The IUSM, for example, uses tEMR in courses on health systems science, such as health care financing and how to avoid inappropriate prescribing. The University of Connecticut School of Medicine, another school that has received support from the AMA Accelerating Change in Medical Education initiative, is using it to teach the social determinants of health by following a family of patients in such a way longitudinal.
Still, with over 190 accredited medical and osteopathic schools in the United States, adoption of the platform is low. One reason is that there is no requirement to provide EHR training, and without a requirement, schools have little incentive to incorporate it into their already busy curricula.
But that does not negate the need for it.
“During the first two years [of medical school], the students concentrate on the success of their boards. Most think, “I don’t care about learning an EHR, it’s not on my tests,” said Chris Frederick, director of strategic partnerships at the Regenstrief Institute. “Then they come into grade three and have their first interface with the EHR, and they say, ‘Oh, my God, why didn’t you teach me that stuff? I don’t know what I’m doing.

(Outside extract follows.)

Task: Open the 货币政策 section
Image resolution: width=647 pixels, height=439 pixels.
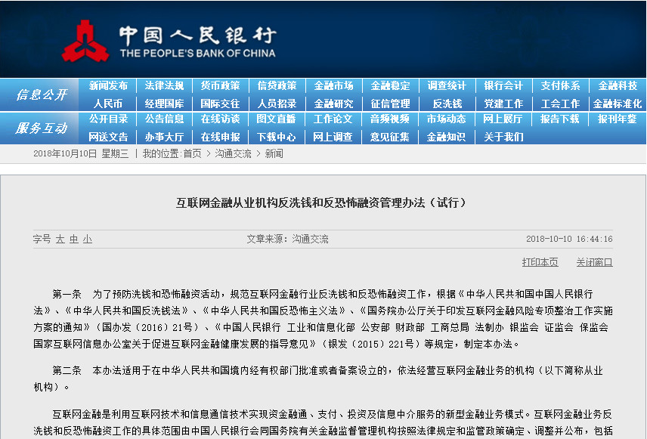Action: 219,85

Frederick argued that preparation for EHRs could be integrated throughout the undergraduate program, citing a metaphor he learned from Paul N. Gorman, MD, professor of medical informatics and clinical epidemiology in the faculty of medicine from Oregon Health & Science University.
“You are already teaching them one block on this system and one block on this system. Instead of thinking of them as blocks, think of them as bricks, with EHR as mortar, ”Frederick said. “You deliver the EHR file. You find the symptoms in the EHR. You teach the same content, but it is conveyed the medium that they will live and breathe throughout their careers.